List all available document extractors.

Signature:

list_document_extractors() -> character

Returns:

Character vector: Names of available document extractors

Unregister_document_extractor()

Unregister a document extractor.

Signature:

unregister_document_extractor(name) -> invisible(NULL)

Parameters:

Parameter	Type	Description
`name`	character	Extractor name

Thread Safety

All Kreuzberg functions are thread-safe and can be called from multiple threads concurrently via R’s parallel package or future framework.

Example - Using parallel package:

library(kreuzberg)
library(parallel)

files <- c("doc1.pdf", "doc2.pdf", "doc3.pdf")

# Use parallel processing
results <- mclapply(files, function(file) {
  extract_file_sync(file)
}, mc.cores = 3)

for (i in seq_along(results)) {
  cat(sprintf("%s: %d characters\n", files[i], nchar(results[[i]]$content)))
}

Example - Using future package:

library(kreuzberg)
library(future)

plan(multisession)

files <- c("doc1.pdf", "doc2.pdf", "doc3.pdf")

# Process files asynchronously
futures <- lapply(files, function(file) {
  future({
    extract_file_sync(file)
  })
})

# Collect results
results <- lapply(futures, value)

for (i in seq_along(results)) {
  cat(sprintf("%s: %d characters\n", files[i], nchar(results[[i]]$content)))
}

However, for better performance, use the batch API instead:

library(kreuzberg)

files <- c("doc1.pdf", "doc2.pdf", "doc3.pdf")

# Better approach: use built-in batch processing
results <- batch_extract_files_sync(files)

for (i in seq_along(results)) {
  cat(sprintf("%s: %d characters\n", files[i], nchar(results[[i]]$content)))
}

LLM Integration

Kreuzberg integrates with LLMs via the liter-llm crate for structured extraction and VLM-based OCR. The R binding passes LLM configuration as list options through the extendr FFI layer.

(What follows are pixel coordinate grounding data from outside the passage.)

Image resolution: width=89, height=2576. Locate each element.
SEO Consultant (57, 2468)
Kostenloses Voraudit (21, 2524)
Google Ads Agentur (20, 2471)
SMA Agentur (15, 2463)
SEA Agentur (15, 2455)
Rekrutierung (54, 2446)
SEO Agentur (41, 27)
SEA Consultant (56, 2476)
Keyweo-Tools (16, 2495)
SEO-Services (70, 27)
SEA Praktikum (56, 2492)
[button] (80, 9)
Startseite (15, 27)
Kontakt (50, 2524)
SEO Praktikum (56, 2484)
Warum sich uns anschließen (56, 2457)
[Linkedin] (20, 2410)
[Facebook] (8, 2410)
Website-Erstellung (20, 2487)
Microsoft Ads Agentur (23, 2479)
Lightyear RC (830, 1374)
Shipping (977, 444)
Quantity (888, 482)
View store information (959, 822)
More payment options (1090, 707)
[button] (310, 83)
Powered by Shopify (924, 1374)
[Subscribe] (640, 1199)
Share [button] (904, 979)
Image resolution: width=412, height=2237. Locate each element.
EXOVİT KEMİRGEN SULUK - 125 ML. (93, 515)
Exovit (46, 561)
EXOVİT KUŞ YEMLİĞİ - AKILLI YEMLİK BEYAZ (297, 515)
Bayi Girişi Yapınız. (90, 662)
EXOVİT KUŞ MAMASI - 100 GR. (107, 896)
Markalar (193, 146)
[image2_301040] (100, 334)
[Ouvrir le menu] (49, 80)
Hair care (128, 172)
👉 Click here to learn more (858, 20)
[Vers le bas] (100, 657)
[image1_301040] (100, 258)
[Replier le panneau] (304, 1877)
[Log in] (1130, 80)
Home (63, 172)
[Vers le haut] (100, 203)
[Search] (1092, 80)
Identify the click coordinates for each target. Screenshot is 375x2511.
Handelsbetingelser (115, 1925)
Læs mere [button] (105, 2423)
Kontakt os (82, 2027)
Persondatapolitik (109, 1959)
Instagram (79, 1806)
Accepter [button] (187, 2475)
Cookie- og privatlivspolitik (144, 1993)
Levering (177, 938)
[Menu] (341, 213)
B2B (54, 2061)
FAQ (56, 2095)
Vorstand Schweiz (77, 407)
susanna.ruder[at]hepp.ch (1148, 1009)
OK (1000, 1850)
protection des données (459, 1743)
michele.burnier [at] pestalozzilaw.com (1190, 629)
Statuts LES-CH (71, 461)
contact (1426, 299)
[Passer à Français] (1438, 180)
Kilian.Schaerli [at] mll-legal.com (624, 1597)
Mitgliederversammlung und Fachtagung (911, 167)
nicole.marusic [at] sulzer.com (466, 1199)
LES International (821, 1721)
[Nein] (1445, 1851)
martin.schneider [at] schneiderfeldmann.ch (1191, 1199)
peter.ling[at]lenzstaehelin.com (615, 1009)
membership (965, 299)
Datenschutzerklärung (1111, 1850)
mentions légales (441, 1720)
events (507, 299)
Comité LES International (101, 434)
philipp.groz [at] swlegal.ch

See the LLM Integration Guide for full details.

Structured Extraction

Pass structured_extraction config to extract structured data from documents using an LLM:

library(kreuzberg)

config <- list(
  structured_extraction = list(
    schema = list(
      type = "object",
      properties = list(
        title = list(type = "string"),
        authors = list(type = "array", items = list(type = "string")),
        date = list(type = "string")
      ),
      required = c("title", "authors", "date"),
      additionalProperties = FALSE
    ),
    llm = list(model = "openai/gpt-4o-mini"),
    strict = TRUE
  )
)

result <- extract_file_sync("paper.pdf", config = config)

if (!is.null(result$structured_output)) {
  data <- jsonlite::fromJSON(result$structured_output)
  cat("Title:", data$title, "\n")
}

VLM OCR

Use a vision-language model as an OCR backend:

config <- list(
  force_ocr = TRUE,
  ocr = list(
    backend = "vlm",
    vlm_config = list(model = "openai/gpt-4o-mini")
  )
)

result <- extract_file_sync("scan.pdf", config = config)

For configuration details including API keys, model selection, and provider setup, see the LLM Integration Guide.